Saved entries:

+++

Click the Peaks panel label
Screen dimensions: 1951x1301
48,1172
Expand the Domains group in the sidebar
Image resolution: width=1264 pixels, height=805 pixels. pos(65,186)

+++

EXERCISE BRIEF: Could you copy out the data in full, exactly as it is written?

WRITTEN SOLUTION:
Click the Peaks panel label
Screen dimensions: 1951x1301
48,1172
Expand the Domains group in the sidebar
Image resolution: width=1264 pixels, height=805 pixels. pos(65,186)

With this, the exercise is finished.